> SOURCE DATA
#####
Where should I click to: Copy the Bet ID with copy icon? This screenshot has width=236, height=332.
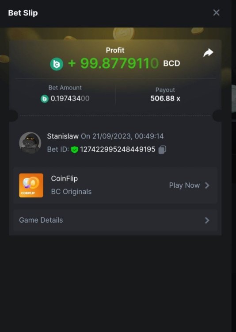(162, 150)
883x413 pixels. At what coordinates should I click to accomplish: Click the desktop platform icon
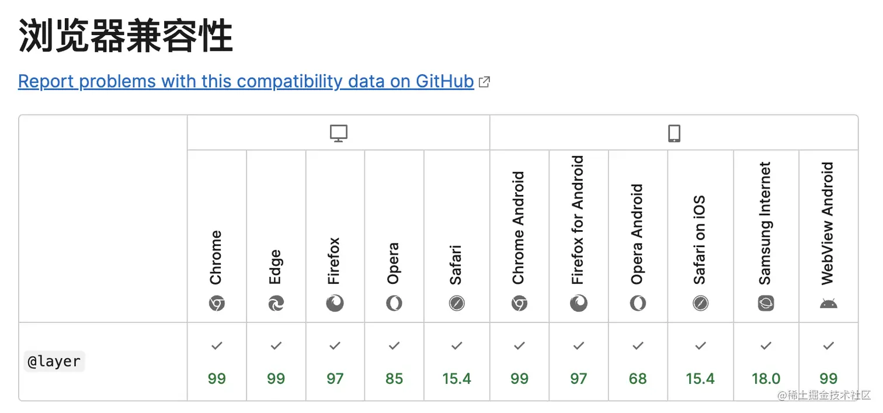pos(338,134)
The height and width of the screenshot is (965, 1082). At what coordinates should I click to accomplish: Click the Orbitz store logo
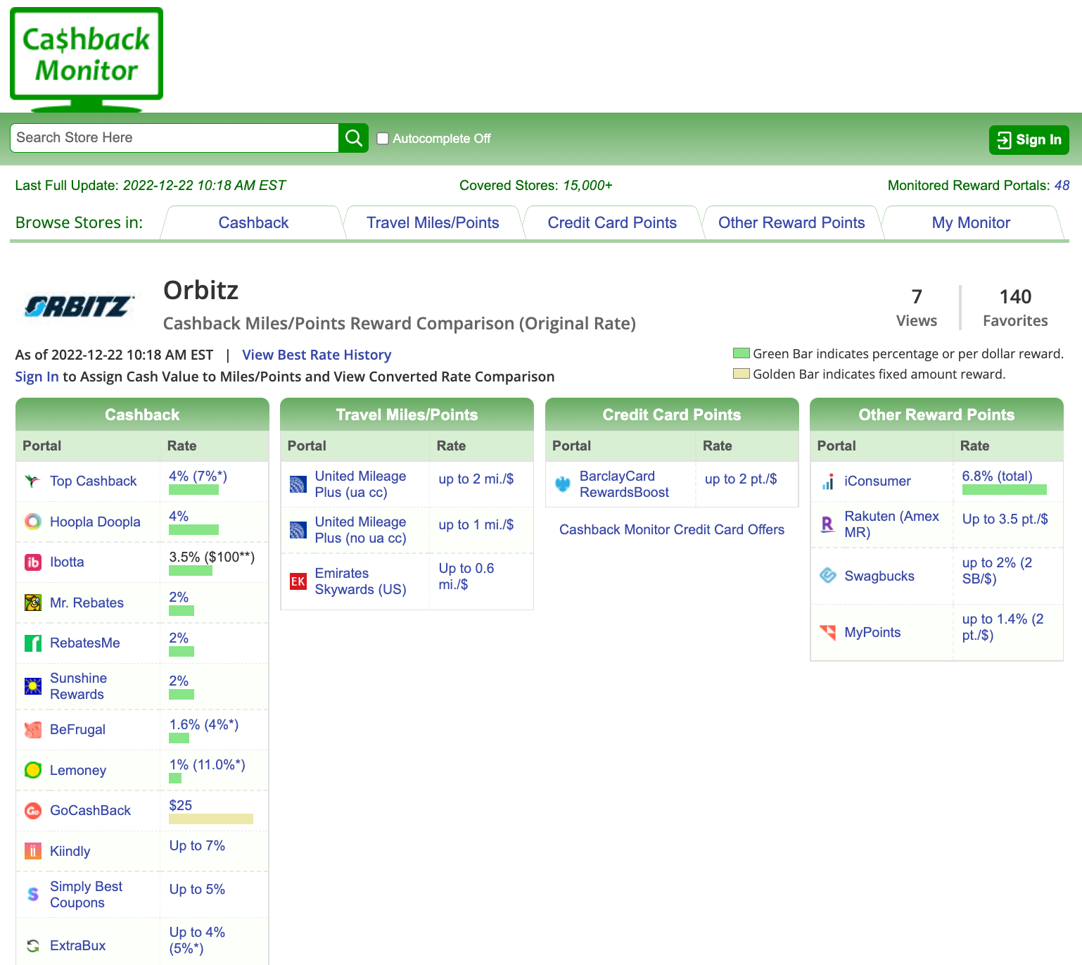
#####
> GOAL OF THE EXERCISE
Repeat the entries verbatim; no pictures.

> ANSWER TO THIS EXERCISE
Where should I click to: Copy the Bet ID with copy icon? This screenshot has width=236, height=332.
(162, 150)
883x413 pixels. At what coordinates should I click to accomplish: Click the desktop platform icon
pos(338,134)
The height and width of the screenshot is (965, 1082). At what coordinates should I click to accomplish: Click the Orbitz store logo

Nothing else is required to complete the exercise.